La lauréate du « Grand Prix » à la 72e édition du Festival international de Cannes (14-25 mai 2019), a été accueillie par le producteur Oumar Sall accompagné des comédiens du film et des techniciens. Etaient présents également, le directeur de la cinématographie, Hugues Diaz ainsi que le chargé de la coopération internationale au sein du ministère de la Culture et de la Communication, Germain Coly.
La troupe de danse et chant lébou « Mame Diaré » de Yoff et un ’’faux lion’’, ont assuré l’animation devant le salon d’honneur de l’aéroport.
« Merci, merci Mati pour ce sacre, petite fille de Dial Diop…. merci pour ce sacre, nièce de Djibril Diop Mambety diarama ! … », entonnent les femmes lébous drapées de leur boubou de couleurs orange et jaunes et aux pas de danse du « Ndawrabine ». Ceci sous le regard ‘’joyeux’’ de la réalisatrice.
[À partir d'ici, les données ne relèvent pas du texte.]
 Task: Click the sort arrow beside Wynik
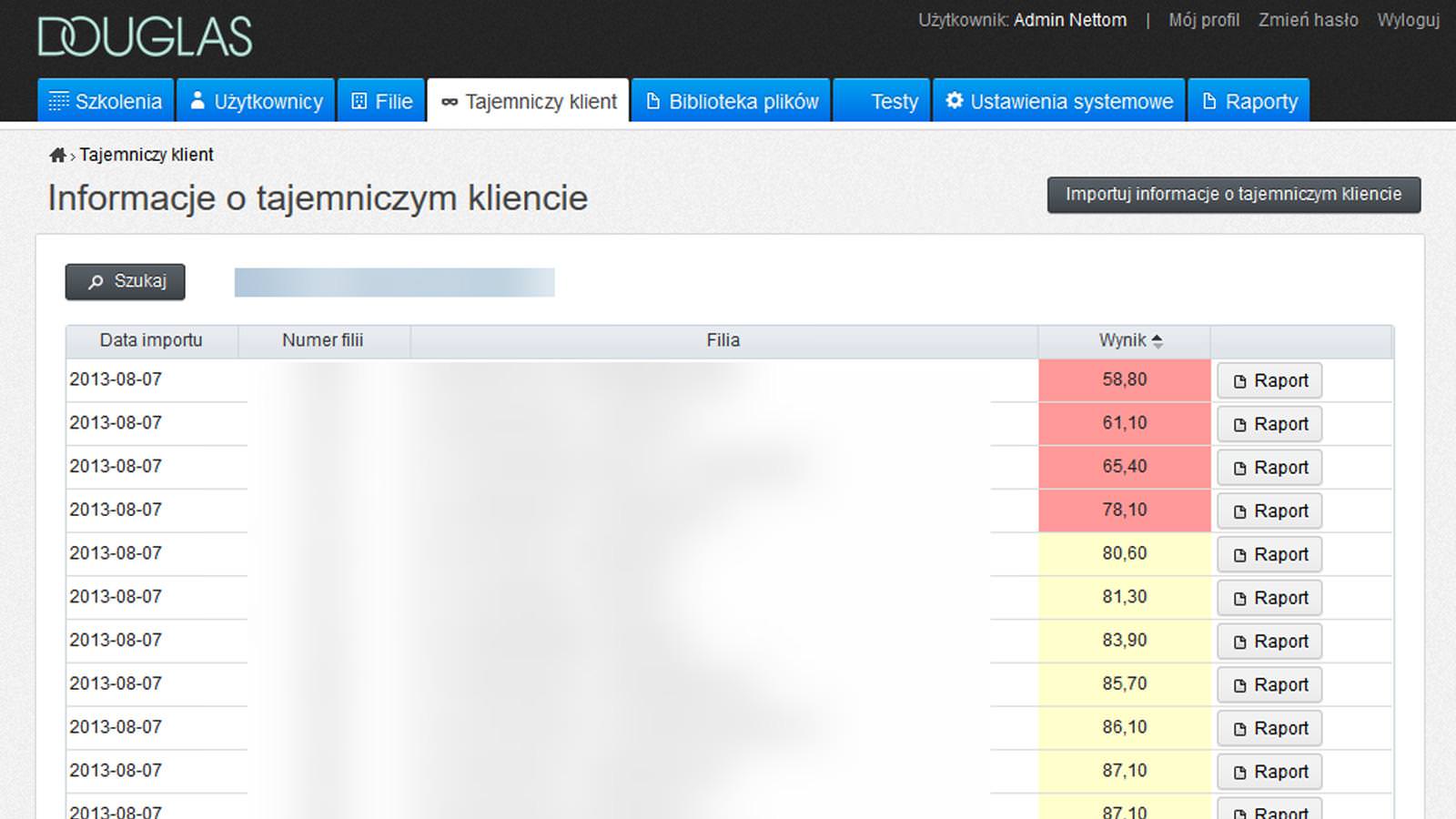(x=1157, y=341)
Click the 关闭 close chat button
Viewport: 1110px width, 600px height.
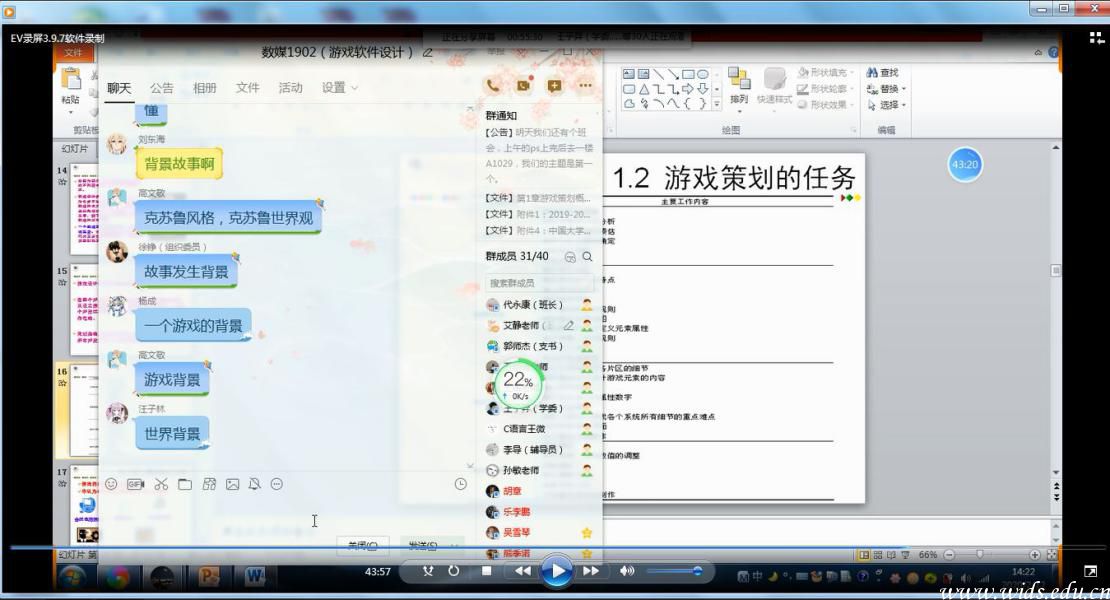coord(362,545)
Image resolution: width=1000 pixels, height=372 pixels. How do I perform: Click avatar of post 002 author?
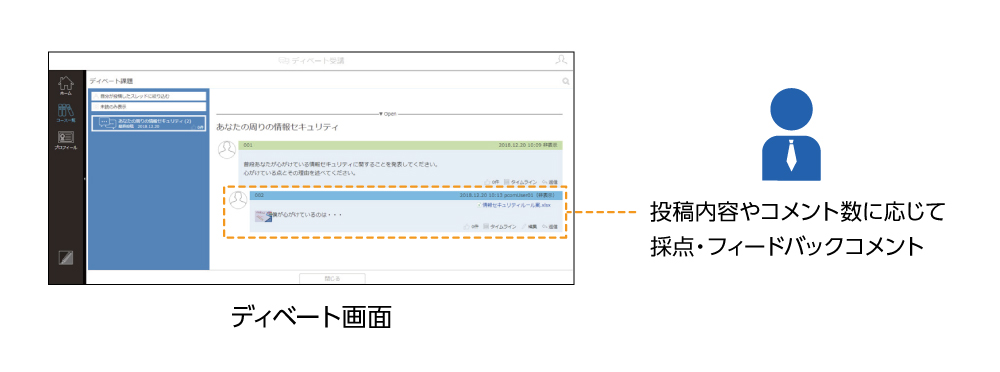point(238,200)
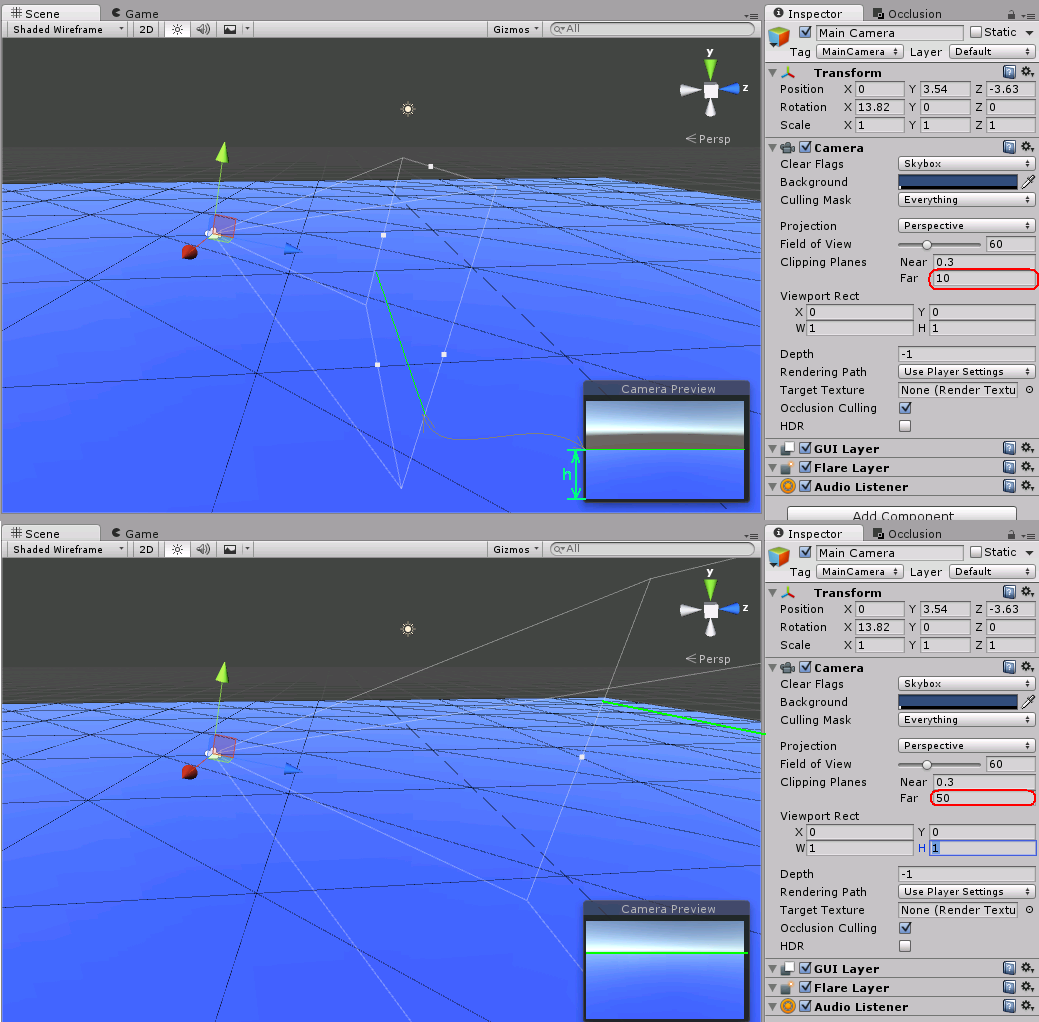Open Target Texture object picker in upper Inspector
This screenshot has height=1022, width=1039.
coord(1030,390)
« Je suis très émue, c’est un moment d’émotions très fort. C’est un peu comme si quand j’étais à Cannes, c’est toujours difficile de mettre des mots sur les émotions », s’est réjouie Mati Diop, accompagnée de son père, le musicien Wasis Diop.
« C’est un avantage pour le Sénégal que le cinéma sénégalais soit porté haut. Nous tenions à la féliciter, elle a été au-devant, nous en sommes fiers. Cela nous ouvre des portes », a quant à lui déclaré le comédien Lamine Ndiaye.
Ce premier long métrage « Atlantique » de Mati Diop sera projeté en avant-première nationale au Grand Théâtre de Dakar le vendredi 2 août prochain. Il le sera aussi le 5 août à l’UCAD, le 6 et le 7 août à Thiaroye et Médina.
Ce film qui raconte l’histoire dramatique d’un groupe de jeunes dont Souleiman mort dans l’Atlantique en voulant rejoindre l’Espagne à bord d’embarcations de fortune. Mais la singularité du film repose sur ce regard féminin porté par la réalisatrice sur le sort de celles qui sont restées au pays. Elles sont hantées par le fantôme des disparus en mer.
De son court métrage intitulé « Atlantiques » (2010) en passant à son long métrage « Atlantique » (2019) au documentaire « Mille Soleils » (2013), Mati Diop évoque un « même mouvement » par lequel elle essaie d’investir et d’apprendre, de découvrir et d’interroger son pays, le Sénégal qui la « fascine » et la « déçoit » tout à la fois.